Wen du die Schaltung so genau durchdacht hast, verstehe ich nicht warum dann noch fragen musst wie angeschlossen werden muss.
Ich muss zuerst wissen wie ich was anschließen muss, um eine Schaltung zu bauen. 

Mir ist nicht klar, wie du den Motorschutzschalter mit Endschaltern zum Auslösen bringen willst.
Kannst du mir das bitte erklären?


bike


----------



## rostiger Nagel (13 Juli 2011)

Kistecola schrieb:


> Es geht bojt vorrangig um den Schutz, sondern um die einfache Abschaltung des fu von 2 endschaltern. Dazu pkzm mit unterspannungsauslöser in einem aufputzgehäuse, das hat nämlich auch einen schönen griff...





bike schrieb:


> Wen du die Schaltung so genau durchdacht hast, verstehe ich nicht warum dann noch fragen musst wie angeschlossen werden muss.
> Ich muss zuerst wissen wie ich was anschließen muss, um eine Schaltung zu bauen.
> 
> Mir ist nicht klar, wie du den Motorschutzschalter mit Endschaltern zum Auslösen bringen willst.
> ...



Mach ich mal, Öffner vom Endschalter in Reihe mit der  Unterspannungsauslösung und schon
löst der MSS aus bei Betätigung des Endschalters. Schön ist was anderes....!


----------



## Zefix (14 Juli 2011)

Und wie fährst wieder aus der Endlage?


----------



## rostiger Nagel (14 Juli 2011)

Zefix schrieb:


> Und wie fährst wieder aus der Endlage?



Achse schieben oder Handkurbel


----------



## bike (14 Juli 2011)

rostiger Nagel schrieb:


> Mach ich mal, Öffner vom Endschalter in Reihe mit der  Unterspannungsauslösung und schon
> löst der MSS aus bei Betätigung des Endschalters. Schön ist was anderes....!
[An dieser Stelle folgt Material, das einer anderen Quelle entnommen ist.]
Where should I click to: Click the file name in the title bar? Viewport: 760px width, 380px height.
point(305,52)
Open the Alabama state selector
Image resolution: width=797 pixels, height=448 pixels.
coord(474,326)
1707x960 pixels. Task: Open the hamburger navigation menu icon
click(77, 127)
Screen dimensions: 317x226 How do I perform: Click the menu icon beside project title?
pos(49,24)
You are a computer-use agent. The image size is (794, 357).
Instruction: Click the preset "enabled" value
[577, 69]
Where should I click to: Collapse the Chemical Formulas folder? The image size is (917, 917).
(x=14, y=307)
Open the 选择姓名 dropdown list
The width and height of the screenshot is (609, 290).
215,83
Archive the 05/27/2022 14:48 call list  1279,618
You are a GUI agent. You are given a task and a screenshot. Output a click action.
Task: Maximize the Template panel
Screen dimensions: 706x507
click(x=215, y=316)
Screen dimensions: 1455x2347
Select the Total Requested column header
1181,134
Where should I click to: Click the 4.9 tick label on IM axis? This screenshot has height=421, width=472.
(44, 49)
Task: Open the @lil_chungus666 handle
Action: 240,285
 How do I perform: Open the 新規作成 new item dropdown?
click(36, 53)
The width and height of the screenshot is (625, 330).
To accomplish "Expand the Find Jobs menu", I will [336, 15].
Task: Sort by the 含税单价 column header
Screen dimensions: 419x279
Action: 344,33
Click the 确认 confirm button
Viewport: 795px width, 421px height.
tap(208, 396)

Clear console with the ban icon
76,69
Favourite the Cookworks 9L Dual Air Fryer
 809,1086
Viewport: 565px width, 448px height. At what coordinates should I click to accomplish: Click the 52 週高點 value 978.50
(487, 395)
Sorry, auf solch eine Idee? muss man kommen. 

Heißt dies jetzt Unterspannungsauslöser oder heißt es: "nimm mich und mache damit was du willst"?

Kann man eine solche Vergewaltigung der E-Technik nicht verbieten? 


bike


----------



## Verpolt (15 Juli 2011)

bike schrieb:


> Sorry, auf solch eine Idee? muss man kommen.
> 
> Heißt dies jetzt Unterspannungsauslöser oder heißt es: "nimm mich und mache damit was du willst"?
> 
> ...





Kistecola schrieb:


> wer sagt denn, dass die Endschalter als Endlage eingesetzt werden?
> Bemängelt nicht meine Steuerung, sie ist schon durchdacht...



Er hat das doch alles akribisch durchdacht. Unterspannung = Das Teil ist unter Spannung und die muss weg, sonst verbiegt sich's


----------



## udo_39 (5 August 2011)

vielleicht sind das keine Endlagen Endschalter sondern Schalter an einer Schutzvorrichtung


----------